What needs to be done: The number needed is how many lines of the data hold the string "accomplish". Give that number and nothing more.

Data section:

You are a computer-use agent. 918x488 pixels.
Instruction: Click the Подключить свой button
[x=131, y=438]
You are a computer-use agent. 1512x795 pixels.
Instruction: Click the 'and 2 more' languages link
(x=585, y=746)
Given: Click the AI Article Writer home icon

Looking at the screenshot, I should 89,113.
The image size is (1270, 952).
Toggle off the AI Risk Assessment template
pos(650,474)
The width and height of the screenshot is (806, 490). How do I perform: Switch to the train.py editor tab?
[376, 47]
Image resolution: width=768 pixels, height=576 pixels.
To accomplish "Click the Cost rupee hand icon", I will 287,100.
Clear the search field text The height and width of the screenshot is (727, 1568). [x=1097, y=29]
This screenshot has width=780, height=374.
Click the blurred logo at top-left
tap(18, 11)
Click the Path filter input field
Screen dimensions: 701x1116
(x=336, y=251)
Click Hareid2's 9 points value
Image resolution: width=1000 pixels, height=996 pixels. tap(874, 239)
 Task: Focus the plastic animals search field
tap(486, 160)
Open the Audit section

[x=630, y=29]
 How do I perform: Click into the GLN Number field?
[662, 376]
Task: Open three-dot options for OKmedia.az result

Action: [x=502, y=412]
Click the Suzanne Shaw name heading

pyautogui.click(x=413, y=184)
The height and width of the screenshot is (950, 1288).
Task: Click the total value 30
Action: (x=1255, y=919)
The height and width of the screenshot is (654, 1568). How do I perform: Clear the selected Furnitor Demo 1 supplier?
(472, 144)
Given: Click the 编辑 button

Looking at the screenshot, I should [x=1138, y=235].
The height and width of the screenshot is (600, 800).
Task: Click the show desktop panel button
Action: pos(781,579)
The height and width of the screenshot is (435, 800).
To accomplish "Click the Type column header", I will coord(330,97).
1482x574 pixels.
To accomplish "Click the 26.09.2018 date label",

Output for this exercise: 3